» **Exercise instructions**
Whichever lines of the entries hold the word "agent" should be identified and copied.

» **Records**
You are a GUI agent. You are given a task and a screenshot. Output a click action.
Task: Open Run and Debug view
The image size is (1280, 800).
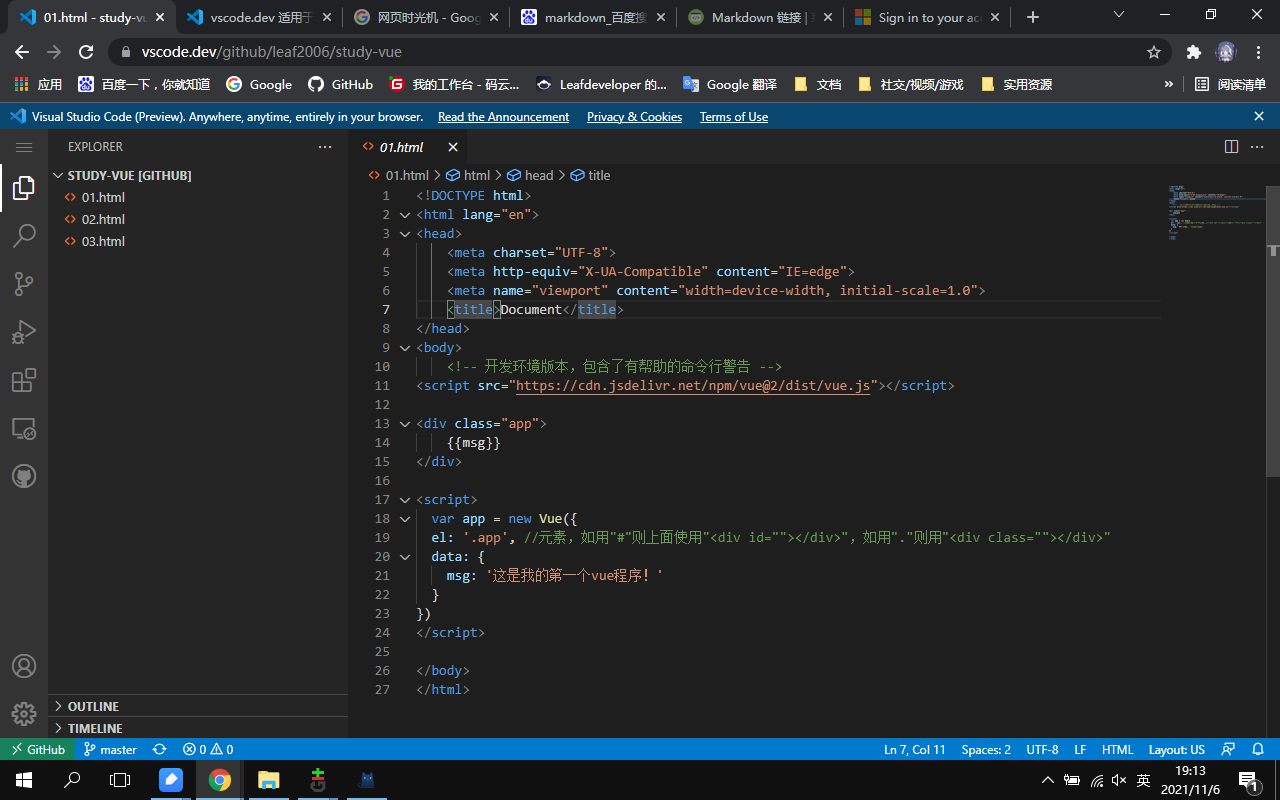[x=24, y=332]
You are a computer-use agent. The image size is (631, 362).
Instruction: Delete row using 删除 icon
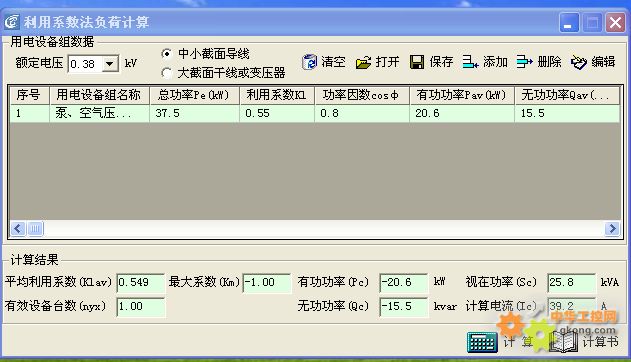[524, 62]
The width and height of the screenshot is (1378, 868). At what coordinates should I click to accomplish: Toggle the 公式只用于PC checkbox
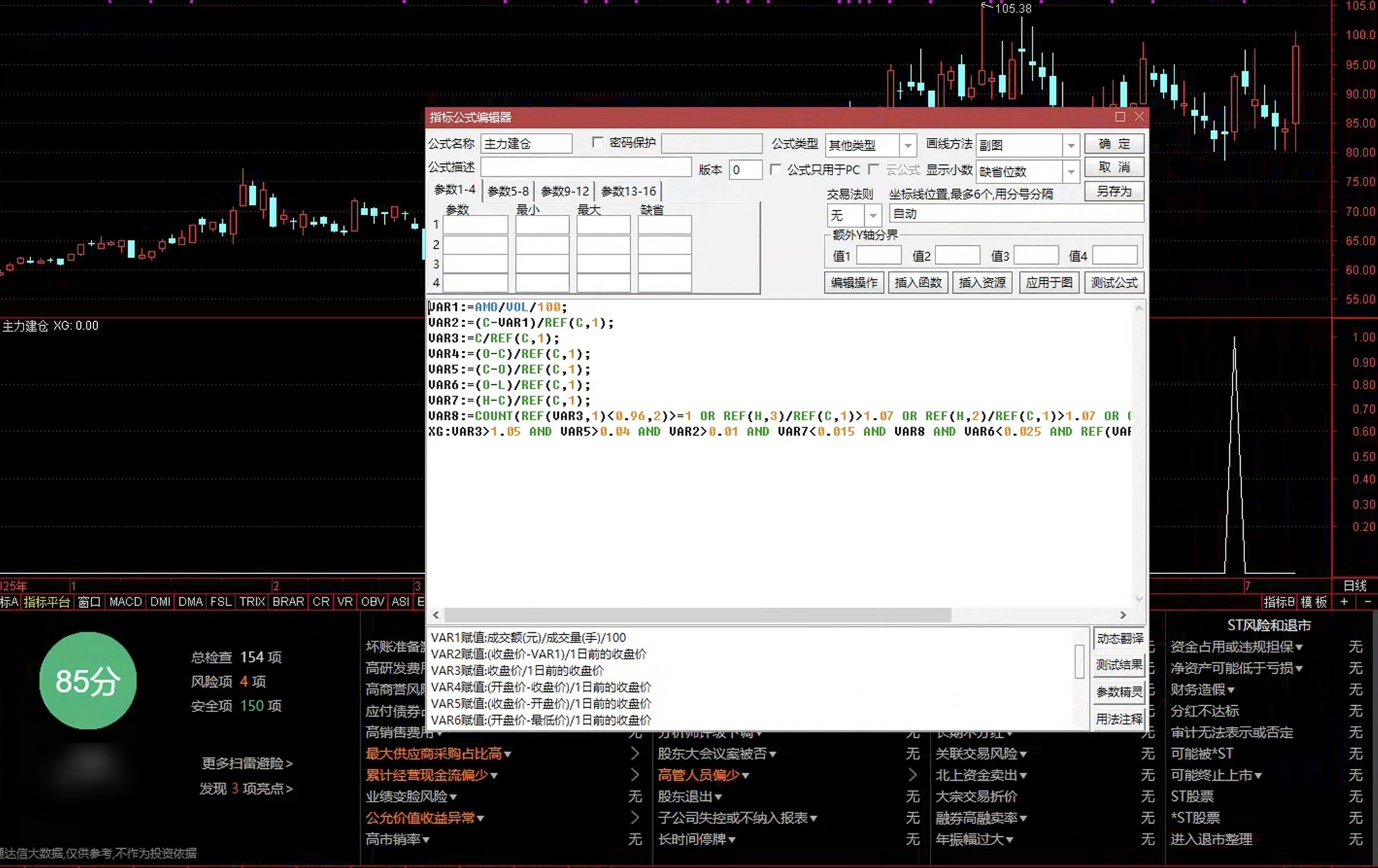pyautogui.click(x=775, y=169)
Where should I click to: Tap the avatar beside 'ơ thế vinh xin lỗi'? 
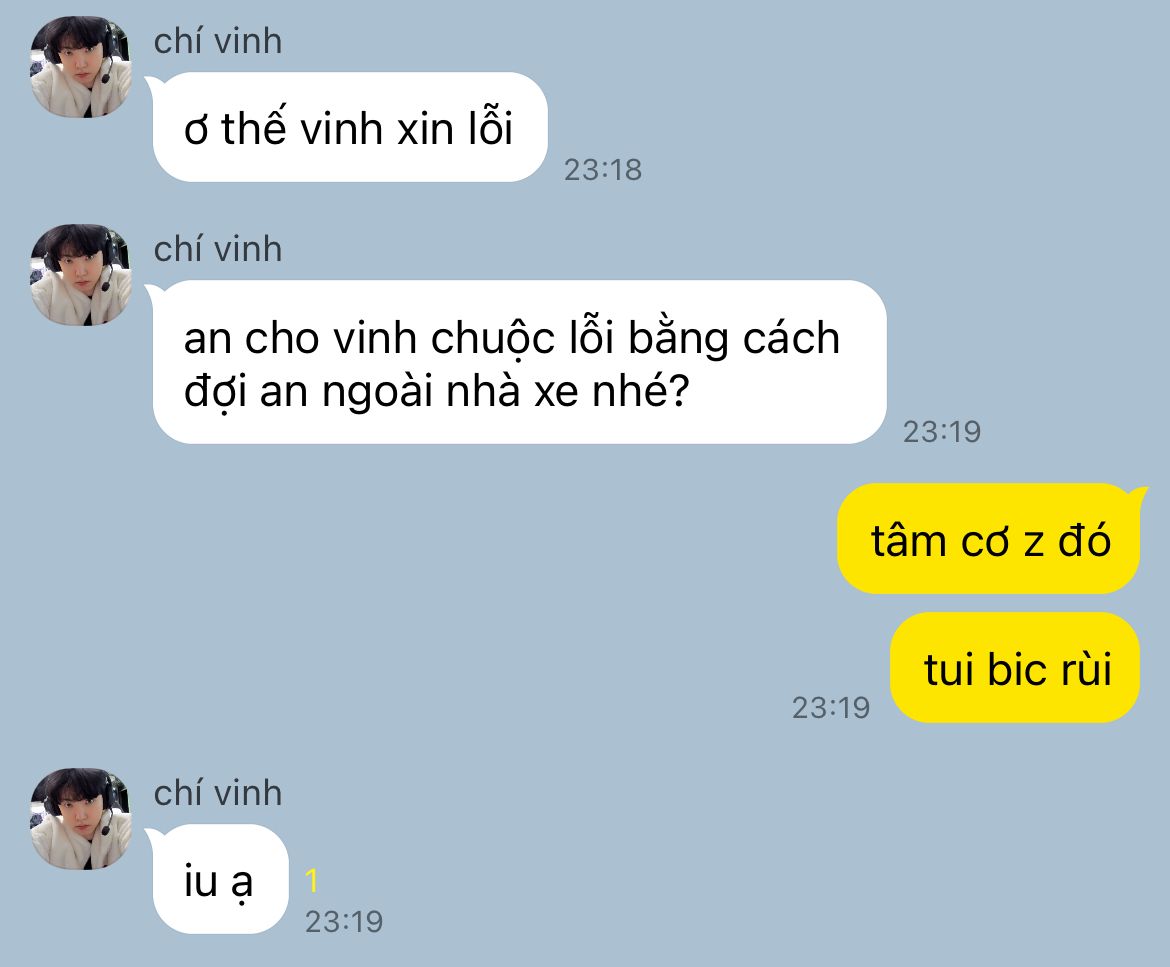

» **Exercise answer**
You are a GUI agent. You are given a task and a screenshot. Output a click action.
You are a computer-use agent. The image size is (631, 362).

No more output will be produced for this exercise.